オーナーが200万も出して買った代物だが、噂では綺麗な営業ウーマンにぼったくられたらしい


まあ当時のマシンでは最上級クラスだったのは間違いない


さて、リング上やその周囲では所属選手や練習生が15人ほど居たが、俺はそのまま服を脱ぎ素っ裸になる


マシンを開き、中に入る


仰向けになって寝転び、右手にあるタイマーを30分にセットし・・・っておい!


現在時間が0:00で点滅しとるやないかい


ちっ、誰か電源落としてそのまま設定しとらんのやな?


まあええわ、さっき14時過ぎやったからだいたい分かる


スタートボタンを押す。


ブゥゥゥ〜ン・・・


上下左右のUV灯が一斉に点灯・・・っておい!


上3本、球切れとるやないかい!


一旦扉を開け、ムクッと上半身を起こすと、下のUV灯も4本球切れとる・・・


なんやこれは。


一旦マシンを出てパンツを履き、近くにいた後輩トレーナーに声を掛ける


「おい、このマシン見てみい」


「はい?」


「ええから見てみい7本も球切れしとるやないか。あと、この時計。時刻合わせどうした?ちゃんと手入れせえや」


「いや、だってこれほとんどTさんしか使わないじゃないですか」


「アホかジムの備品やろ!ちゃんとメンテせえや!」


「いや、だってオーナーも『Tが勧めるから買ったけど結局アイツが使いたいだけなんや。

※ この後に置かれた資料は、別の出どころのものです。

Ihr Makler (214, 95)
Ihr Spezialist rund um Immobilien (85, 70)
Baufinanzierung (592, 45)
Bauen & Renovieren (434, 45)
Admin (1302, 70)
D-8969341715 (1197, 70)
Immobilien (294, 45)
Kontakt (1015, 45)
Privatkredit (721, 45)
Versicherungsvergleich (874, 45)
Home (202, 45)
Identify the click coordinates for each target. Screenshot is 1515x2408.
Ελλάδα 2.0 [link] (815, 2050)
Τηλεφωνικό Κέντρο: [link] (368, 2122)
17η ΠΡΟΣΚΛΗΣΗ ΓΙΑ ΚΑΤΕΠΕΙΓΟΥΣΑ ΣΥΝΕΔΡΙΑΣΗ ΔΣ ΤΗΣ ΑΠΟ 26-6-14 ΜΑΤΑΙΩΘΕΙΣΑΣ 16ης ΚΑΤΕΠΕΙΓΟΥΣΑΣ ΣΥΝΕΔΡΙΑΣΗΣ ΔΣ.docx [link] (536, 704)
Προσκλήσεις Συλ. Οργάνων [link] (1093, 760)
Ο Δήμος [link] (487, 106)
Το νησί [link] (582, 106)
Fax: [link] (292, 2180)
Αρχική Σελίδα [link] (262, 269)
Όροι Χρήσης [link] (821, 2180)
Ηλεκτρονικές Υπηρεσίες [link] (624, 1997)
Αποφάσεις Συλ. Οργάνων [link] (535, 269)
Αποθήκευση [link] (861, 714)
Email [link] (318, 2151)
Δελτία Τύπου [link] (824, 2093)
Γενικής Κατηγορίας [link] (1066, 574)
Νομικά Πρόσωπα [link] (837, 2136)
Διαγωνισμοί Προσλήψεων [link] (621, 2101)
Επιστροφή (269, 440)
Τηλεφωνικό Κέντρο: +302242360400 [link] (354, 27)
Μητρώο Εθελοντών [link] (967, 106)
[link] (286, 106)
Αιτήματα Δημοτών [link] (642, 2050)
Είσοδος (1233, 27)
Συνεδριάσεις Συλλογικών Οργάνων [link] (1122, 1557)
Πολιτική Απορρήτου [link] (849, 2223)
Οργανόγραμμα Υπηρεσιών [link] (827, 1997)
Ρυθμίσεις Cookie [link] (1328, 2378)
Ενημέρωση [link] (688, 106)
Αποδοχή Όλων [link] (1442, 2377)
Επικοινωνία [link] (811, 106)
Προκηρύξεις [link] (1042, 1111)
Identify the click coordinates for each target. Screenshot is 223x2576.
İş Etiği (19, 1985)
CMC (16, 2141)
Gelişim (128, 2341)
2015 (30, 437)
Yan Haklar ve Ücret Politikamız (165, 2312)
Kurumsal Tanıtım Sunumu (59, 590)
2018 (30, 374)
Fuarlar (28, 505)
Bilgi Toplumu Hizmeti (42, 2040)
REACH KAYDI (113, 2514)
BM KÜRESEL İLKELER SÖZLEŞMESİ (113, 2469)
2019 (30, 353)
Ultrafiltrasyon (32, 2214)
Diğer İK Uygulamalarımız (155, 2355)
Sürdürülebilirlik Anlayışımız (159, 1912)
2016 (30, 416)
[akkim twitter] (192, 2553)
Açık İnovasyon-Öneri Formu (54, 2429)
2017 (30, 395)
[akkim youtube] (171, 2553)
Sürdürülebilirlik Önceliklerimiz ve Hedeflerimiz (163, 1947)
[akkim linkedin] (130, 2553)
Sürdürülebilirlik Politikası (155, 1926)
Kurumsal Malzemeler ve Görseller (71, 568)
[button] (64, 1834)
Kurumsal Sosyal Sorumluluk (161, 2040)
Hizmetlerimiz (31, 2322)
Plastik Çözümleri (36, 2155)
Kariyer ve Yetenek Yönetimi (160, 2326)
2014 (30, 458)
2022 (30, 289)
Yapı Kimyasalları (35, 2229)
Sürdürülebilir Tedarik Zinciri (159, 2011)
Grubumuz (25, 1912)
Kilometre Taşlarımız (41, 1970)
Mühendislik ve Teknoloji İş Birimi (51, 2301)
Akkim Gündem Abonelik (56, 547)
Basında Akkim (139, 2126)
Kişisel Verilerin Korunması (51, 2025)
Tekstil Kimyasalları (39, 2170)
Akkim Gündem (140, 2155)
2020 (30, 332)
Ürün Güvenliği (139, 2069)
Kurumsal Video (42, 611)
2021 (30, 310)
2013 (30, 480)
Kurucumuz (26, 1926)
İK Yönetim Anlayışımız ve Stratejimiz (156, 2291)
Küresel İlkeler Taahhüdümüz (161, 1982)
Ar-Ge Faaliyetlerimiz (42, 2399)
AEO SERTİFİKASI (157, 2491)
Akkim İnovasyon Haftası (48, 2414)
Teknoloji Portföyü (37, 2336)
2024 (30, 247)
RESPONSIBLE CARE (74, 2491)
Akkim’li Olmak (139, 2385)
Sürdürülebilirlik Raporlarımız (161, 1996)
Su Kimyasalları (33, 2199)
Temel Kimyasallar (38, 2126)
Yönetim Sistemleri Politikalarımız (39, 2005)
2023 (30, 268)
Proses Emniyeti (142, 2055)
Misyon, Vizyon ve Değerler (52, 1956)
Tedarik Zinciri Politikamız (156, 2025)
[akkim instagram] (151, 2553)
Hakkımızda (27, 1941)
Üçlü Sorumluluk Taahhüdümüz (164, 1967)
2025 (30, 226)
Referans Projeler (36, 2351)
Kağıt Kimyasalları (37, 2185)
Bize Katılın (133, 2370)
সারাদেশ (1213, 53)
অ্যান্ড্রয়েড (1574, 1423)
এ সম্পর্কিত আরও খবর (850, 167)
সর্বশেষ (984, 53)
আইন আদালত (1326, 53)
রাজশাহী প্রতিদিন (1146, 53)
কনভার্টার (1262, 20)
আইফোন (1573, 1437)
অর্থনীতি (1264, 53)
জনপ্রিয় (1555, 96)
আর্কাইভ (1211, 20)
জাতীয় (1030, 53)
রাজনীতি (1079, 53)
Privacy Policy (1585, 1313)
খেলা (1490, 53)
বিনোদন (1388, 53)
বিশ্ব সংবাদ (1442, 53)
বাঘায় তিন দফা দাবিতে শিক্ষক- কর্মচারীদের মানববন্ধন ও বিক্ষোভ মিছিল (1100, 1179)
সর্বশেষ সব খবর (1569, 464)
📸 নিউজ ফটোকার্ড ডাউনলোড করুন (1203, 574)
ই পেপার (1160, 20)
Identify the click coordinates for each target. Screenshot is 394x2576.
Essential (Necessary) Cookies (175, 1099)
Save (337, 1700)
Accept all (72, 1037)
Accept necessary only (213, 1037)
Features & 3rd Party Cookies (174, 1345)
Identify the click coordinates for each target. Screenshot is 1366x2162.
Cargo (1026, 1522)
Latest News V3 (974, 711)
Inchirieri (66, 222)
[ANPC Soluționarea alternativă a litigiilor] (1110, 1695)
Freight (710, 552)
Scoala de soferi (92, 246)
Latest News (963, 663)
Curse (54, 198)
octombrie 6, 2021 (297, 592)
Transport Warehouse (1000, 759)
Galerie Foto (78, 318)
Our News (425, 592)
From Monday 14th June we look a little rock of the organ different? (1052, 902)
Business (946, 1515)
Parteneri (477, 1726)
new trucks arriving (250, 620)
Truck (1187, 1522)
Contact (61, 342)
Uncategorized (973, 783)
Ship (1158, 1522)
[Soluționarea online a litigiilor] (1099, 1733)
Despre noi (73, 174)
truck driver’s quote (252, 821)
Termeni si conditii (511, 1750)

アイツに引き取らせたる』って言うてましたよ?」


くっそぉ・・・

まあ確かに、使っとるのは俺だけかも知れん


「もうええ!次までにはちゃんとメンテしとけよ?」


「了解っす」


仕方ないこのまま使おう。

再びパンツを脱ぎ、マシンに横になる


付けたままだったので5分ほど経っていたが、そのままマシンを閉じる


何分か経った頃、遠くから会話が聞こえてきた


「こちらどうぞ〜、ここが試合形式で練習するスペースなんですよ」


「わぁ〜凄〜い!」


「本物のリングは初めて見たかな?」


数人の女子の声・・・おいまさか見学者来たの?

俺スッポンポンやぞ・・・


右手のタイマーを見る

残り15分か・・・まあ、居ても10分くらいやろうけどな


外では引き続き練習場を案内するスタッフの声


俺は音を立てぬようマシン内にいた


そして時間が経つ


ピ〜ピロ〜ピ〜ピ〜

ピ〜ピロ〜ピ〜ピ〜


洗濯が終わったような音がマシンから流れる


音でかっ?!

普段なら気にもならんのに


設定時間が終わり、マシン内の照明が切れた


外ではスタッフが、まだ室内マシンの説明をしている


いつまで案内しとるねん早う出ていけや・・・


更に時間が経った


が、タイマーが切れて0:00表示に戻った時計では、時間の経過が全くわからない


外では「じゃあ次、リング上がってみましょう」とスタッフの声


アホですか?!

もう充分やろ〜上がらせんなって!!


更に時間が経つ


「なかなか上手ですね〜、もしかして以前何か格闘技されてました?折角だからヘッドギア、つけてみます?」


もうええのよ・・・

早く出ていきなさいよ・・・


更に時間が経った


俺の体感ではマシンのタイマーが切れてから既に、20分くらい経ってるんじゃないのかおい!


ていうかトイレ行きたいねんけど


・・・と、外から聞こえてきた会話に耳を疑った


「あそこにあるのがオーナー自慢のタンニングマシンです。見てみます?」


バカ!

バカじゃないの?!


数人の足音がこちらに近付いてくる


ほんっっとバカだここのスタッフ


俺の服、積んでありませんか??

赤い蛍光パンツ1番上に乗ってませんかぁ!!


「あれ?服があるけど・・・ま、ご覧になってください」


そう聞こえたあとガッ!と開けられたマシン


「あ〜〜〜あかんあかんあか〜ん!!!」叫ぶ俺


目の前に立っていたのは、腹を抱えて大爆笑中のジムオーナー


見学者はとっくに帰ったのに、俺は騙されていたのだ


「T、これ150万で買わへん?」


買うかあぁぁ!!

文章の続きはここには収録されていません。